While I may be behind on a few things, I wanted to take a moment for a (hopefully) short post, about how and why the show LOST contributed to me being me, and more importantly me being happy with me. (Note if you haven’t seen LOST please don’t read any further, because I think you should watch it, but as spoiler free as possible).
I can still recall how I felt ten years ago, when I was seeing ads for some show called “LOST” about a bunch of castaways, and how I’d initially brushed it off as “Lord of the Flies, but with adults”, and therefore (because I used to believe that source material is ALWAYS better than its adaptation) wouldn’t be something I cared about watching. Ten years ago, I also happened to be a closet nerd. As a kid I liked unicorns and other stuff declared “weird” by my peers. Stuff like vampires, and werewolves, and aliens, and Harry Potter… though no amount of peer bashing could keep me from founding a Harry Potter fan club at my middle school, I was sorted into Ravenclaw by the way (mind you this was at a time when the members of said fan club were STOKED about the THIRD book coming out, just to show you how ahead of the curve I was). Anyway, where was I, ah yes, getting LOST.
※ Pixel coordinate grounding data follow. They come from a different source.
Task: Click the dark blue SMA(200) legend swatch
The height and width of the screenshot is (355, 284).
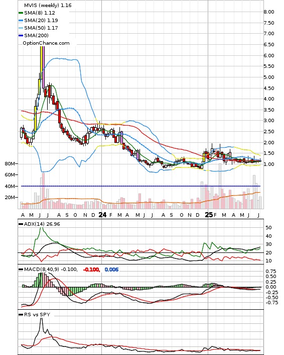Action: click(x=21, y=36)
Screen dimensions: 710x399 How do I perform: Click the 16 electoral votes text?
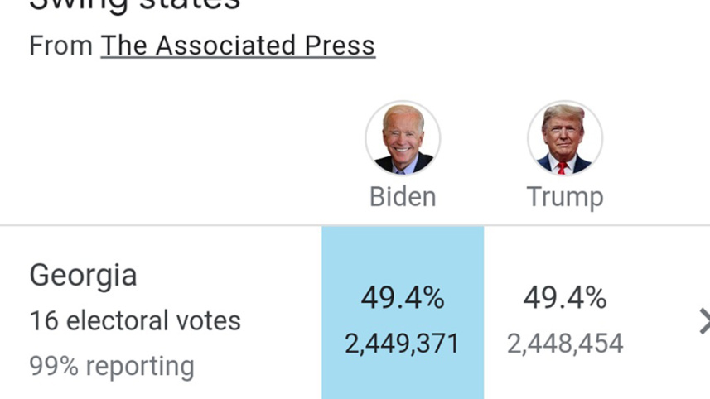[x=135, y=320]
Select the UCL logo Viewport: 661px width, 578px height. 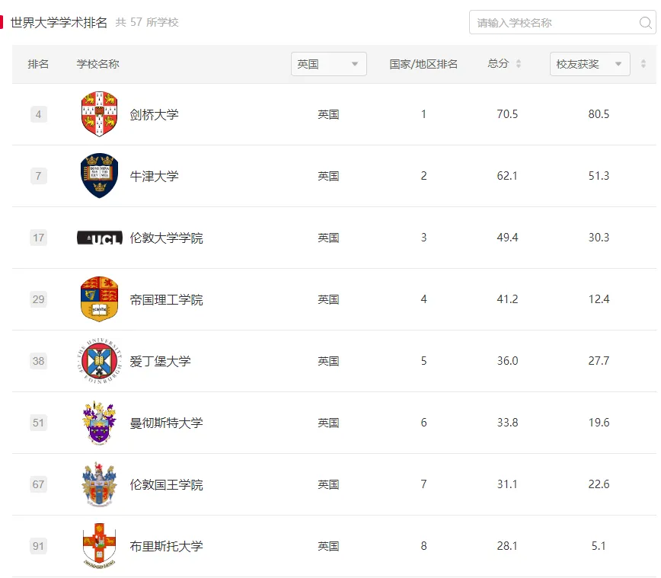[100, 238]
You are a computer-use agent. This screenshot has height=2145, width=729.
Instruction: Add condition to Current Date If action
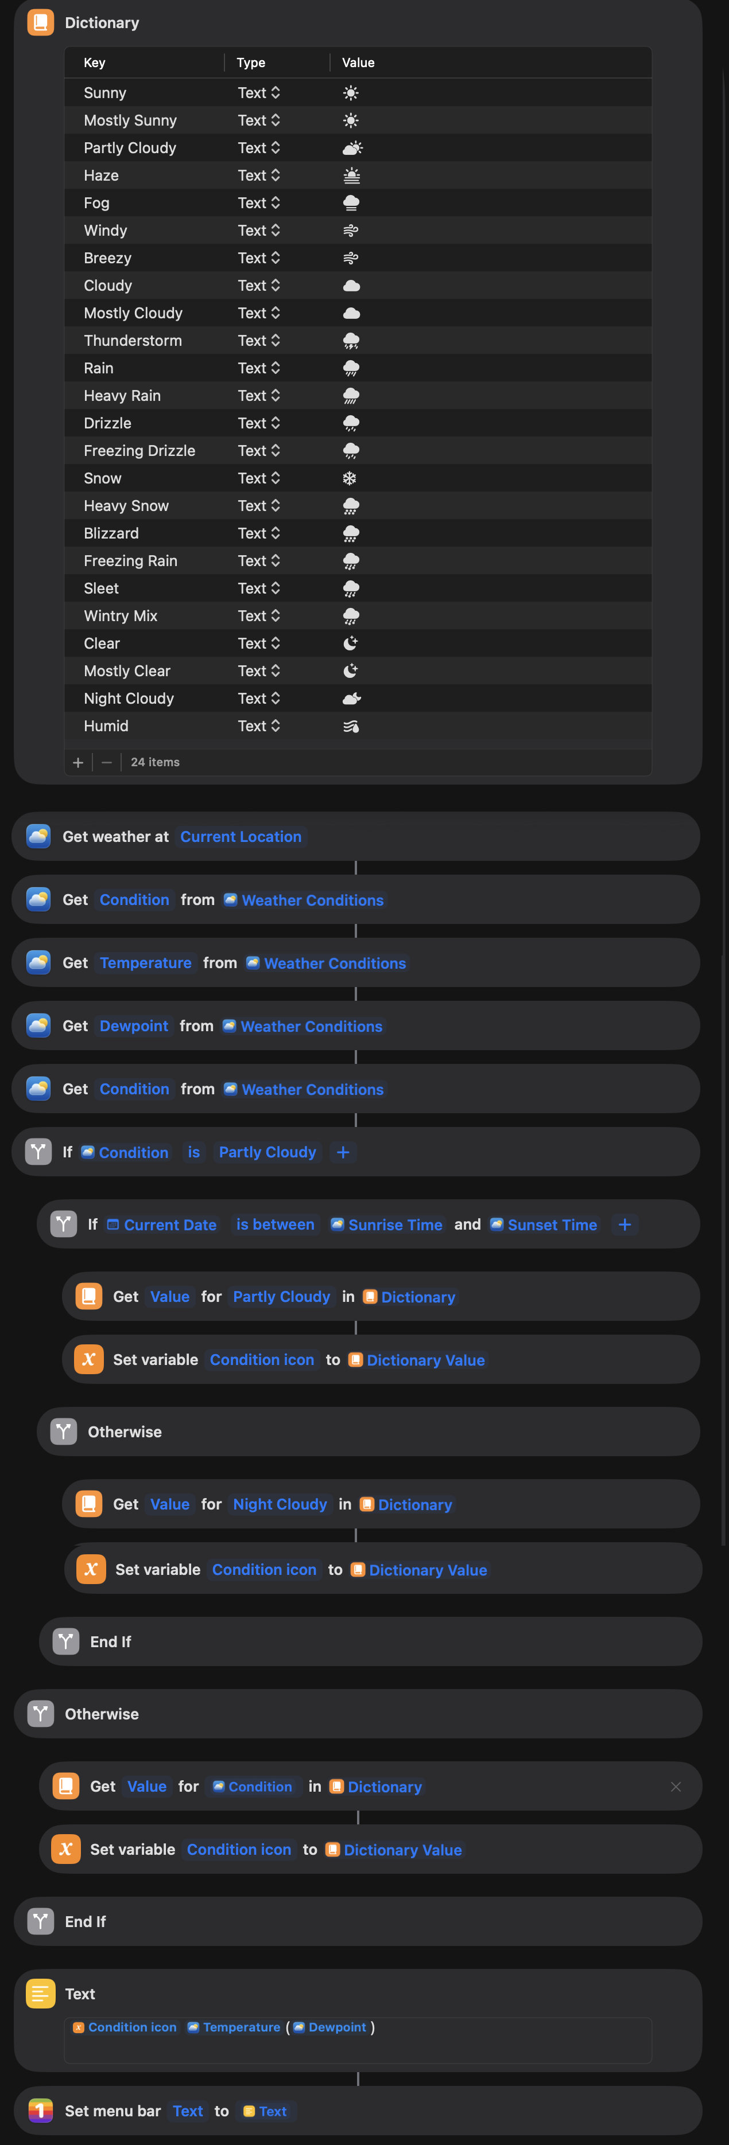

I foolishly had no interest in it when it came out. Flash forward to season two, when the relatives I was living with happened to have the TV on, to one of the most dramatic moments of the series which still happens to be my favorite. Michael has Walt, Ben has our castaways and Michael looks at Ben and asks: “Who are you people?” To which Ben replies with perfect ease: “We’re the good guys Michael”, I know it may not seem like much in words on a blog, and I searched for a clip on YouTube, but believe me when I say that scene changed my life. I was instantly hooked, needing to understand if and how Ben could be telling the truth if he was, what this island was, and why people were stuck there. So, I began from the beginning, and I’m so glad I did.
Now it should be no surprise that Benjamin Linus became my favorite character, however I don’t remember any impatience as I waited for him to appear, as the characters with their flashbacks and the island kept me incredibly intrigued. I was completely caught up by the third season, and I wasn’t just watching, I was thinking and questioning, and debating, and voicing my theories in places like lostpedia.com, and the LOST podcast with jay and jack(they’re starting a new LOST one today), LOST was phenomenal because it wasn’t just a show on the air, it was also a community online, and being a part of that community was amazing. I was such a fan, that when I had an opportunity to go to Hawaii (specifically the island of Kauai) in 2011 my husband and I took an island hopper flight hopper to Oahu to visit several of the LOST filming sites (it was SO worth it).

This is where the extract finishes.